Curiosamente escribí mucho, lo hice el primer mes de encierro, pero fue porque me había empachado con todo el terror que quisieron meterme a cucharadas hasta el gaznate. Cerré fuertemente la boca y desde la televisión, desde la compu, desde las interminables e inentendibles cadenas nacionales me tapaban la nariz, me atenazaban las quijadas y continuaban metiendo su porquería a cucharadas. Entonces tuve que vomitar poesía, tres días. Tres días de palabras para evitar la necrosis y luego los largos días de corregir para que la belleza lograra asomar sus muslos en medio del terror y el odio de su inmundicia propagada a través de frases estúpidas y fusiles. Ocupé todo el primer mes en ello. Cuando pude terminarlo lo leí solo una vez más y regresé a la ficción de mi narrativa.
Luego todo fue el desierto.
La repetición de los días. El Encierro. Quince días. Quince días. Quince días interminable, como la roca de Sísifo. El miedo y el ansia de poder cubriendo las cosas con su miasma. Tu lucha minúscula en medio del mar de miedo para proteger a los tuyos de perder la cordura. Callarse para evitar la lapidación. Proscritos los abrazos. Proscrita la capacidad de cuidarse a sí mismo. Proscrito el propio sentido común. Proscrito el disenso. Herejes por todos lados. Herejes. Hogueras de insultos para los Herejes. Condenación social eterna como el miedo que marchita lo poco que de humanos habíamos conseguido. El Gran Hermano saliendo de los libros, todos los manuales de propaganda fascista como en documental 3D. Cuando el destino nos alcanzó nos encontró colgados de las pantallas.

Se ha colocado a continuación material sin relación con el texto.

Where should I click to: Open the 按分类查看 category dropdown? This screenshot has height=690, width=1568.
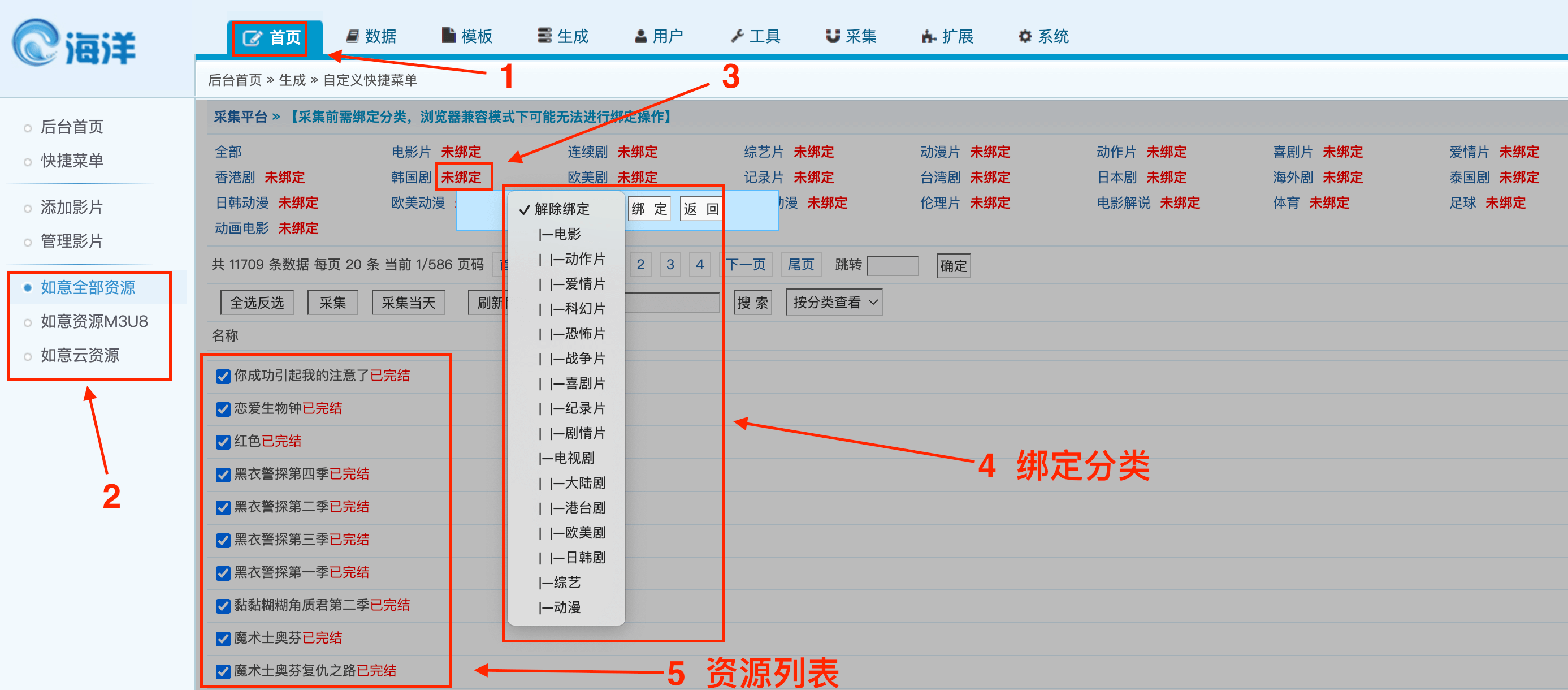coord(833,302)
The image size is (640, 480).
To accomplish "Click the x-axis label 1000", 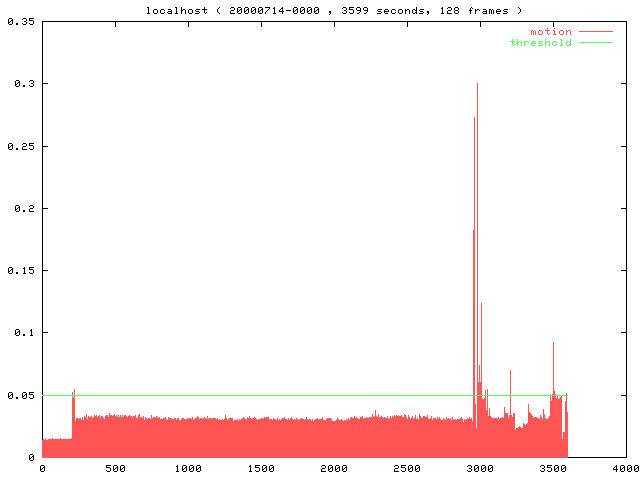I will (x=188, y=468).

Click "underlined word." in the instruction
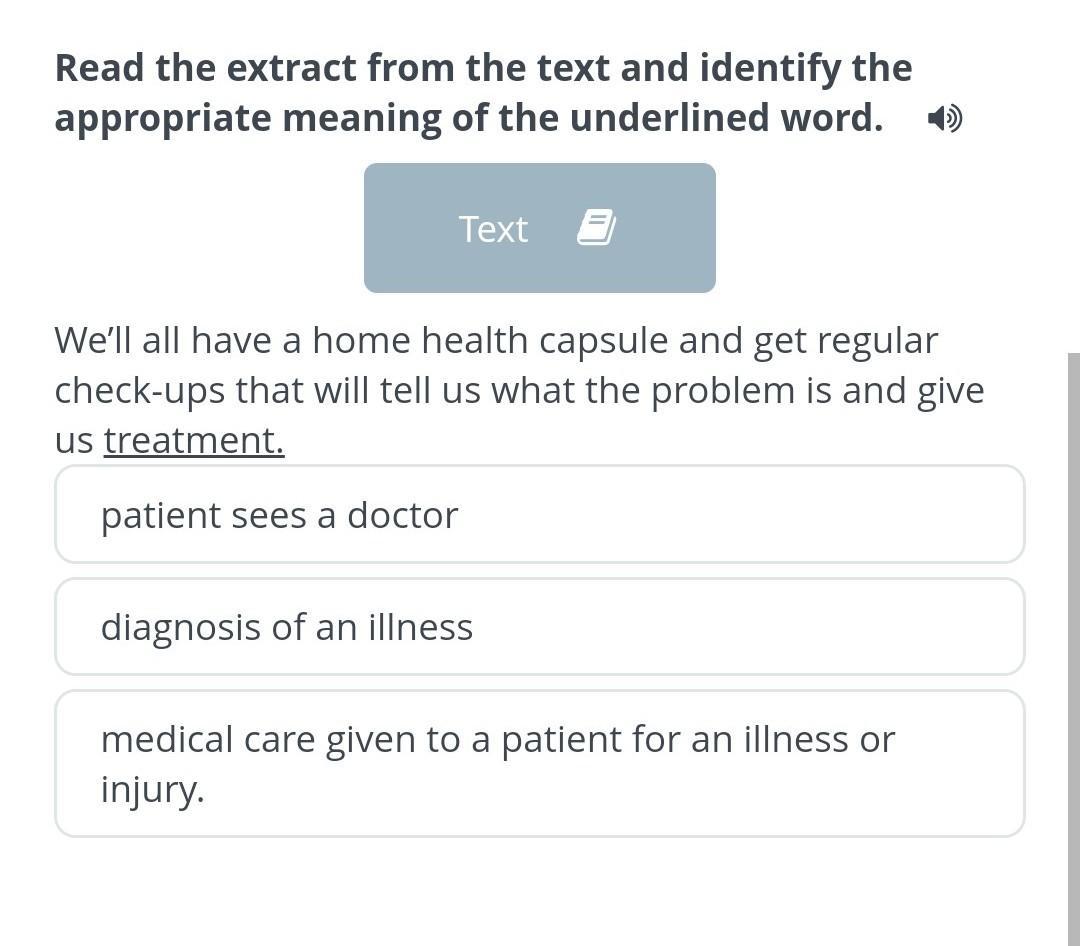727,118
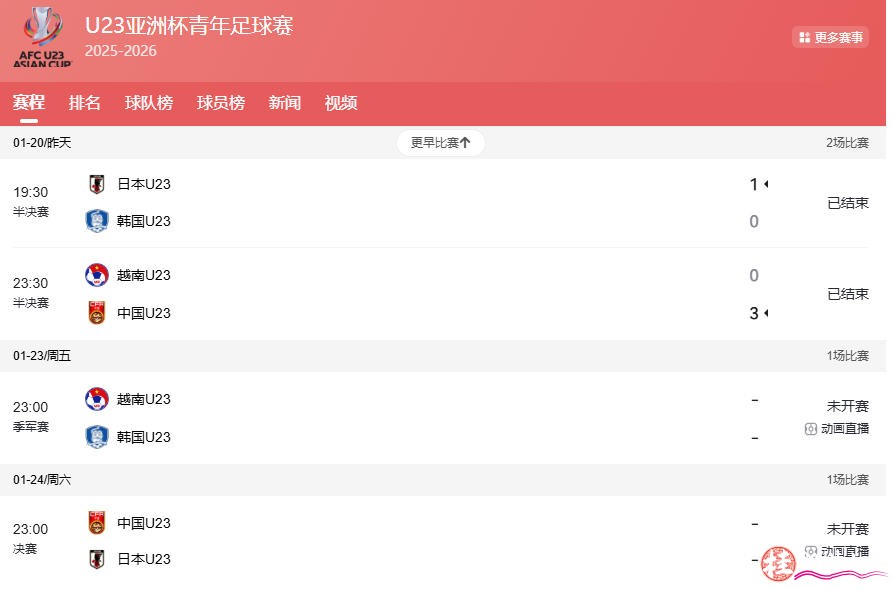Click Japan U23 flag in 19:30 semifinal
Image resolution: width=894 pixels, height=589 pixels.
coord(96,184)
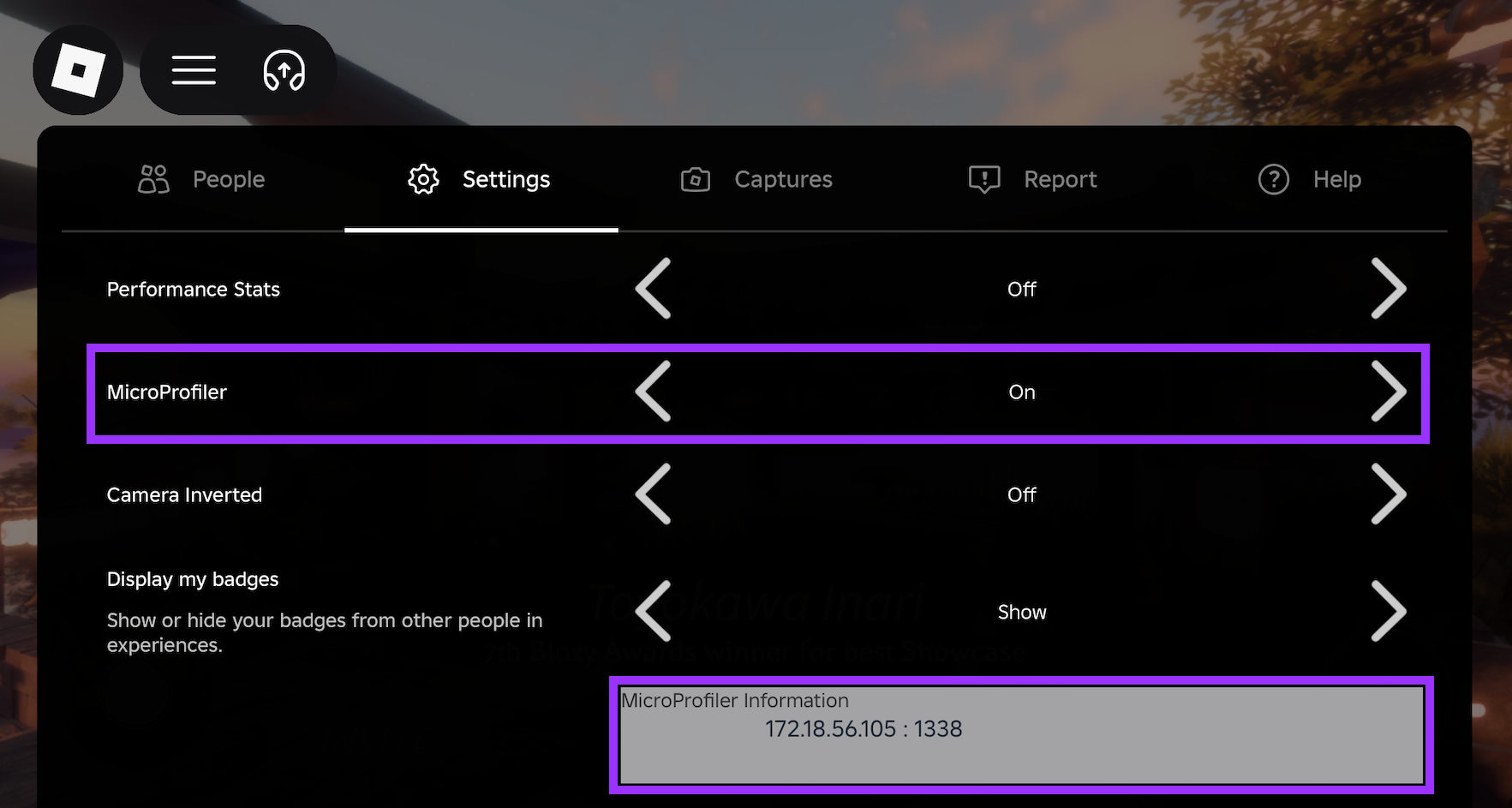The width and height of the screenshot is (1512, 808).
Task: Open the Report tab
Action: coord(1059,179)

Por fortuna las palabras. Por fortuna la belleza para desafiar al miedo. Por fortuna recordar el teatro. Recordar, de momento solo esa esperanza, la de la memoria. Respirar. Respirar sin mordaza. Cuidarse, cuidar, cuidarnos sin pedir el permiso de los poderosos. Abrazar, el acto más revolucionario de estos tiempos. Poco a poco, en la maraña del bosque encontrar a otros hartos del miedo. Mudos que recuperan el habla. ¡Milagro! ¡Milagro! Salir de la avalancha, maltratado pero entero. Salir. Confiar de nuevo en tu cordura y dejar pasar la turba enloquecida de miedo.
Por fortuna las palabras. Respirar. Por fortuna la inútil belleza. Por fortuna la risa y los abrazos. De momento escribo, solo eso.